The Loop

Se Ri Pak announces her retirement

March 17, 2016
se-ri-pak-2014.jpg

PHOENIX -- Se Ri Pak, the godmother of Korean golf whose twin major victories in 1998 at age 20 inspired a generation of girls to greatness in her homeland, announced her retirement Thursday at the JTBC Founders Cup.

Pak, who will be 39 in September, says she will play a few more events this year before hanging up her competitive clubs for good. She posted a three-under 69 in the first round at the Wildfire Golf Club.

“Basically, 2016 will be my last full-time season,” she said after her round Thursday. “I know I love to play golf but it is also my dream to help others.” She said she is “going back to my country” to help young girls pursue their dreams.

Pak walks away from the game as the all-time LPGA winner among Koreans with 25 titles, ranking her 23rd in tour history.

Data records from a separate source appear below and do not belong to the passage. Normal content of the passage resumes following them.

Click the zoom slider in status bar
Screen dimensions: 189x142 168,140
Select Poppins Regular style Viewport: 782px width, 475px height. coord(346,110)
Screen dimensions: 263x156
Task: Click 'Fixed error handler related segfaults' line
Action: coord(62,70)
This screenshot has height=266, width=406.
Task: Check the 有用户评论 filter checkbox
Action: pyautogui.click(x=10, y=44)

Inbee Park, who is only 27, has 17 LPGA wins and her seven major championships eclipsed the five Pak accumulated in her LPGA Hall of Fame career for the most among Korean-born players.

The impact of Pak on golf in Korea in particular and on the global growth of the game in general cannot be overstated. When she won the 1998 McDonald’s LPGA Championship, her first major and first LPGA victory, there was such a media rush from her homeland at her next event (the ShopRite Classic in Atlantic City, N.J.) that tour officials had to get “Quiet Please” signs printed in Korean to help marshal media unfamiliar with golf.

Her playoff victory over Jenny Chuasiriporn in the U.S. Women’s Open later that summer cemented her reputation and inspired a generation of girls at home to try golf since the event was televised in Korea.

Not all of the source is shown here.